◆ **WORK ORDER 1**
Print part of the passage on herbs word for word: begin at the words "Oregano – As" and stop after the words "bacteria to parasites.".
◆ **WORK ORDER 2**
Say whether each statement agrees with the passage on herbs, answering yes or no and quoting the words that decide it. (a) Oregano can be eaten in any amount during pregnancy. (b) Parsley helps with detoxing and freshening breath. (c) Powdered garlic keeps none of garlic's benefits.
◆ **WORK ORDER 3**
Pick up the passage on herbs after its last sentence and keep writing it.

◆ **TEXT SECTION**

+ + + + +

Basil – While most of the benefits of basil come directly from the oil, dried basil helps relieve stomach pain and gas.
Oregano – As a strong expectorant plant, oregano helps keep blood, bile, sweat, lymph and stomach acid moving, all of which are good things. Be careful not to consume too much during pregnancy.
Thyme – An amazing antibacterial and antiseptic plant, thyme is great for all types of infections, from cough and cold to cuts and yeast infection.
Parsley – Great for detoxing and freshening breath, parsley’s simple taste also evens out other strong flavors.
Garlic – While freshley chopped garlic provides most of the benefit received from garlic (a large percentage gassing off within 20 minutes of being chopped), powdered garlic does retain some of the benefits. Garlic has been known to help the heart and blood, as well as aid the body in fighting off all sorts of different infections from bacteria to parasites.

+ + + + +

◆ **DATA SHOWN**
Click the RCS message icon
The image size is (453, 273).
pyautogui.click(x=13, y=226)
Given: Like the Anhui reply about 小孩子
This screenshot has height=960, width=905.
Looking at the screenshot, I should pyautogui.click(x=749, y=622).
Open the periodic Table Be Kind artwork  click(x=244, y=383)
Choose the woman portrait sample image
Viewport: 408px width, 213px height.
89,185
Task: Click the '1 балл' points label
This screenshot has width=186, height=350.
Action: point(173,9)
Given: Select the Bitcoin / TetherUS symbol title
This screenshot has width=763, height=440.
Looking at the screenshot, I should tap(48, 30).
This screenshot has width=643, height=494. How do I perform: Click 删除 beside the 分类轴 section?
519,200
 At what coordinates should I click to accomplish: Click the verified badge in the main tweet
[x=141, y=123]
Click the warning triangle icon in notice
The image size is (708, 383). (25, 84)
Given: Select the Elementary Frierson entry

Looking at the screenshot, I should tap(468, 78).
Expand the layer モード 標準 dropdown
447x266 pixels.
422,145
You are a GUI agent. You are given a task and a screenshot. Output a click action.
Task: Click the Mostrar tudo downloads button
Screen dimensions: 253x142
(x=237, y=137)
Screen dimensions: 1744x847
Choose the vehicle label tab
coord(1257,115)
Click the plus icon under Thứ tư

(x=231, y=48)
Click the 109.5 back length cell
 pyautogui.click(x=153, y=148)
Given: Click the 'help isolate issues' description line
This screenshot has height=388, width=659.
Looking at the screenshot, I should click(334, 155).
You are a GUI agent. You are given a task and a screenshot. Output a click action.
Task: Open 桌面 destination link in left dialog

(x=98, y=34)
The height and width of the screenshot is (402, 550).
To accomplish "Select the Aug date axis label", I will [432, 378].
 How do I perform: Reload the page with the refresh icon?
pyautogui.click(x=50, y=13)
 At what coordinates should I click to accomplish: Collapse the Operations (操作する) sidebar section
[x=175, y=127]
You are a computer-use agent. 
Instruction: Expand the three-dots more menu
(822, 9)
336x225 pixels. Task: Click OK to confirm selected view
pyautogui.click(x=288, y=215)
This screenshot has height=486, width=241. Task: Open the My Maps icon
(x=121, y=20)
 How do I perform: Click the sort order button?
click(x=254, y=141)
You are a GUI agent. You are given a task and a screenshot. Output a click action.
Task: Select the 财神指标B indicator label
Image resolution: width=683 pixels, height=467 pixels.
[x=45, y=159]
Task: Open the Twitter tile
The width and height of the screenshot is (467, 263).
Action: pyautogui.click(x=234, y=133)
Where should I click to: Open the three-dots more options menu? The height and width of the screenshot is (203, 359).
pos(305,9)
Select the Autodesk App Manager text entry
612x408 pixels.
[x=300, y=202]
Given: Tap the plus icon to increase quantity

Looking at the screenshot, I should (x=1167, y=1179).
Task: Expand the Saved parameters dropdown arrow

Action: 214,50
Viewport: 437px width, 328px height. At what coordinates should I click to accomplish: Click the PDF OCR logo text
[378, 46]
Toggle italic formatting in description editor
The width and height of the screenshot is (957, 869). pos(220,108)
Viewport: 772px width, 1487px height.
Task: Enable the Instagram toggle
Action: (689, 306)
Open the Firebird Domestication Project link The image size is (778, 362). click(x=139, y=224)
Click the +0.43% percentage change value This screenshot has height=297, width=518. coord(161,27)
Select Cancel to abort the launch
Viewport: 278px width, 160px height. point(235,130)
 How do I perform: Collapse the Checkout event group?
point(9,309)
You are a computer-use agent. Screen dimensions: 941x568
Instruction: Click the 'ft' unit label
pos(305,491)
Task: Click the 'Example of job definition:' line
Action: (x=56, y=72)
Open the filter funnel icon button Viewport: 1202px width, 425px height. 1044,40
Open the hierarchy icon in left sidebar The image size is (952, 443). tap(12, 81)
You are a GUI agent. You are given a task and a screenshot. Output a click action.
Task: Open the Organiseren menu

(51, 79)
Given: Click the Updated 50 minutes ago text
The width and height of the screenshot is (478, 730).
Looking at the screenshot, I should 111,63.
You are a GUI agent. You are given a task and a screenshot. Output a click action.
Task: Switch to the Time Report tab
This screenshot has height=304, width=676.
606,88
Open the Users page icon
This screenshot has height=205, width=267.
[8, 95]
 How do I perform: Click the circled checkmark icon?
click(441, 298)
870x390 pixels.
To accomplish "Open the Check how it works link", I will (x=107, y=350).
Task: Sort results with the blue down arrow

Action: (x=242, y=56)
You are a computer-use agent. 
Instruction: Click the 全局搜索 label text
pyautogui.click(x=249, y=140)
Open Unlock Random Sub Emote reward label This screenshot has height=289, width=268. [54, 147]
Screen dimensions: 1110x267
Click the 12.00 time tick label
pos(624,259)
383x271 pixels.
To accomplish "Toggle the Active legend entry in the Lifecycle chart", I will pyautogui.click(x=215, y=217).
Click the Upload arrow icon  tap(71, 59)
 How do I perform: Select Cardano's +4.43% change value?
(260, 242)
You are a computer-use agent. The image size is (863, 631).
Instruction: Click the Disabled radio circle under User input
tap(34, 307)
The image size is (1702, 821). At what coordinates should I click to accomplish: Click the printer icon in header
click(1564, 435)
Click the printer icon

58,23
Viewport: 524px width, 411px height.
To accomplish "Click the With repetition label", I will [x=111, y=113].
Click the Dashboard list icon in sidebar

+ + + + +

◆ **ANSWER BOX 1**
Oregano – As a strong expectorant plant, oregano helps keep blood, bile, sweat, lymph and stomach acid moving, all of which are good things. Be careful not to consume too much during pregnancy.
Thyme – An amazing antibacterial and antiseptic plant, thyme is great for all types of infections, from cough and cold to cuts and yeast infection.
Parsley – Great for detoxing and freshening breath, parsley’s simple taste also evens out other strong flavors.
Garlic – While freshley chopped garlic provides most of the benefit received from garlic (a large percentage gassing off within 20 minutes of being chopped), powdered garlic does retain some of the benefits. Garlic has been known to help the heart and blood, as well as aid the body in fighting off all sorts of different infections from bacteria to parasites.

◆ **ANSWER BOX 2**
(a) No: "Be careful not to consume too much during pregnancy."
(b) Yes: "Great for detoxing and freshening breath"
(c) No: "powdered garlic does retain some of the benefits"

◆ **ANSWER BOX 3**
Onion – Similar to garlic, onions are more potent when fresh. As a dried ingredient, onions still help with allergies, stomach ailments and help move infections through the body.
Mexican Spice Mix: equal parts of the following ingredients except chili powder, which should be the main component
Uses: all varieties of mexican/latin dishes
Chili powder – See above.
Paprika – See chili powder.
Sea salt – See above.
Coriander – Little is it known that this is the seed of the cilantro plant and relieves indigestion, gas and stomach pain.
Cumin – This slightly overpowering spice can stimulate menstruation and lactation, but also relieves gas, indigestion and inflammation.
Cayenne – See chili powder.
Oregano – See above.
Garlic – See above.
Onion – See above.
Chai Spice Mix: approximately equal parts of each of the following ingredients, with more emphasis on ginger and cinnamon
Uses: baked goods, ice cream, hot chocolate, mixed with black tea and milk for chai latte, pumpkin dishes, custard, pudding, pies, apple sauce, cobbler, alcoholic drinks, and so much more!
Ginger – Science has come around to the amazing properties of ginger and studies now support its use for inflammation, high cholesterol, allergies, asthma, indigestion, detoxification, and infections.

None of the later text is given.